◆ Partes do exercício:
[1] Traduza para o inglês esta frase do texto sobre a Vila Itororó: "Um projeto com esse escopo já existe."
[2] Imprima o trecho do texto sobre a Vila Itororó que vai de "Um projeto com" até "a Vila Itororó.", inclusive.

◆ Documento de origem:
━━━━━━━━━━━━━━━━━━━━━━━━━━━━━━
A opinião é compartilhada pelo professor Celso Fernandes Campilongo, da Faculdade de Direto da USP, que, em artigo publicado no Estado de São Paulo, em de 12 de agosto desse ano, enfatizou: “cultura e moradia não são valores antagônicos”.
No texto, o professor contextualiza a desapropriação para a construção do centro cultural na problemática do centro de São Paulo. Segundo ele, “um dos grandes problemas do centro de São Paulo é justamente não possuir moradores. Fica deserto após o horário comercial. A ideia do centro cultural amplia o erro. Um dos grandes problemas do País é o déficit de oito milhões de moradias. Qual a contribuição da proposta da Prefeitura para a questão? Nenhuma. Por que não combinar as soluções? Basta, simplesmente, defender o patrimônio cultural, reconstruir e equipar a Vila Itororó, como deve ser feito, e, também, oferecer condições de habitabilidade ao conjunto urbano.”.
Um projeto com esse escopo já existe. Foi desenvolvido pelo grupo Vida Associada, composto por alunos da Faculdade de Arquitetura do Mackenzie, e discutido com os moradores e com outros grupos que vem apoiando a Vila Itororó.
Um desses grupos é o Serviço de Assessoria Jurídica Universitária (SAJU-SP), de estudantes da Faculdade de Direito da USP. Paulo Leonardo Martins, integrante do SAJU, afirmou que o projeto alternativo é viável e poderia ser considerado pela prefeitura. “Seria paradigmático. Uma maneira de utilizar a revitalização do centro como forma de valorização do espaço e das pessoas, baseado na integração dos usos habitacional e cultural e na manutenção do vínculo e das relações ali estabelecidas”, disse.
━━━━━━━━━━━━━━━━━━━━━━━━━━━━━━
◆ Dados disponíveis:
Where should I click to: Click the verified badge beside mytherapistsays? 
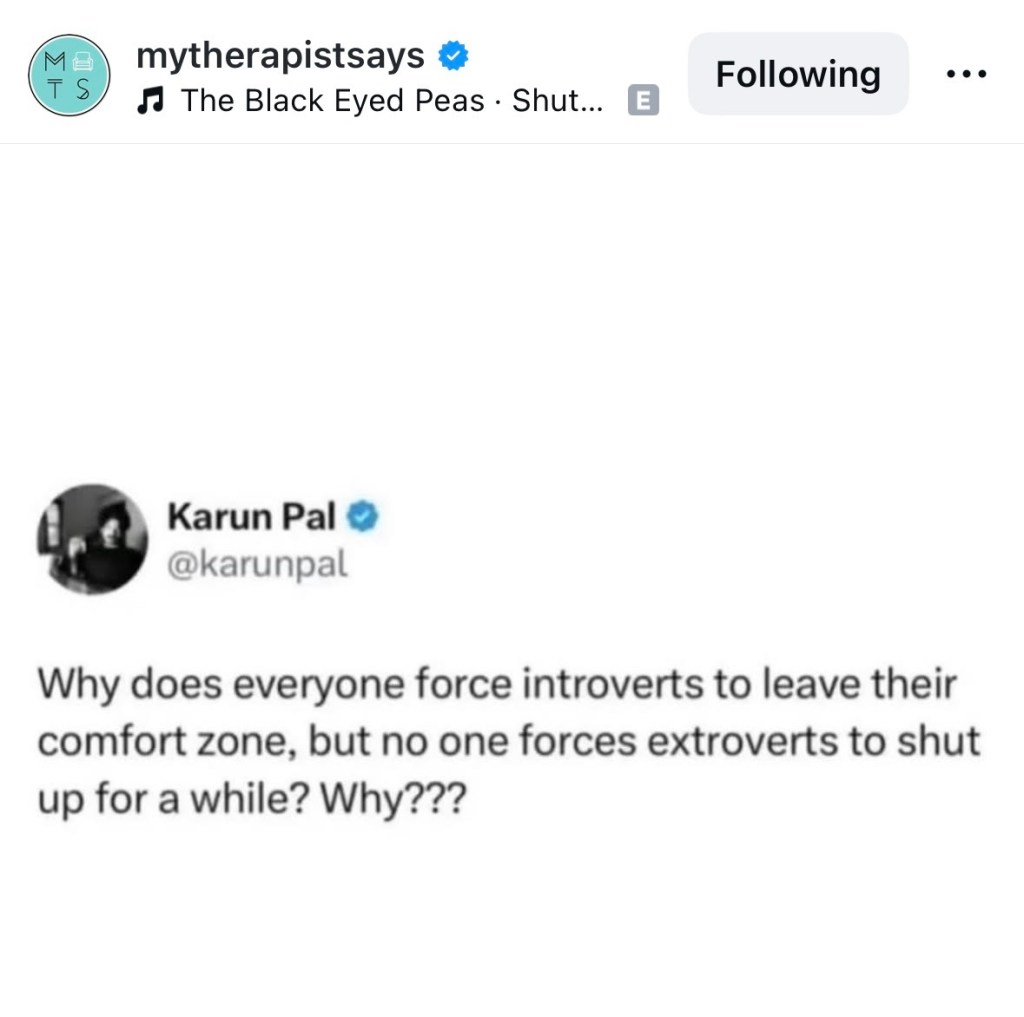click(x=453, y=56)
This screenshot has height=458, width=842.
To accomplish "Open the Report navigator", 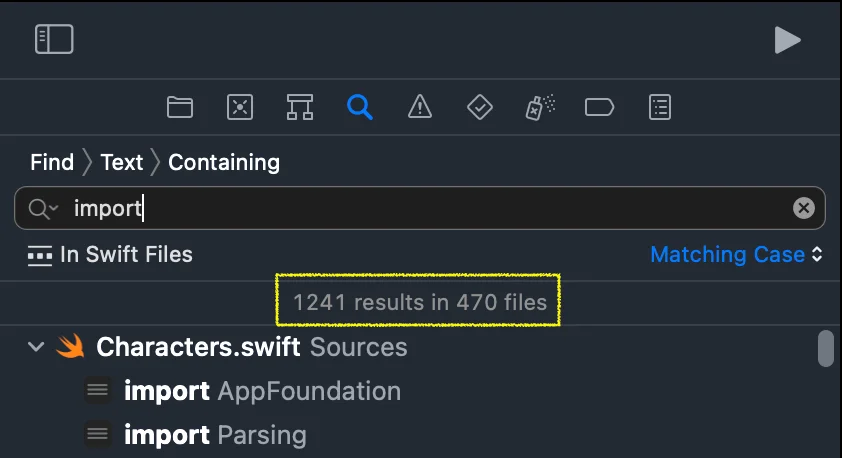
━━━━━━━━━━━━━━━━━━━━━━━━━━━━━━
◆ Soluções dos problemas:
[1] A project with this scope already exists.

[2]
Um projeto com esse escopo já existe. Foi desenvolvido pelo grupo Vida Associada, composto por alunos da Faculdade de Arquitetura do Mackenzie, e discutido com os moradores e com outros grupos que vem apoiando a Vila Itororó.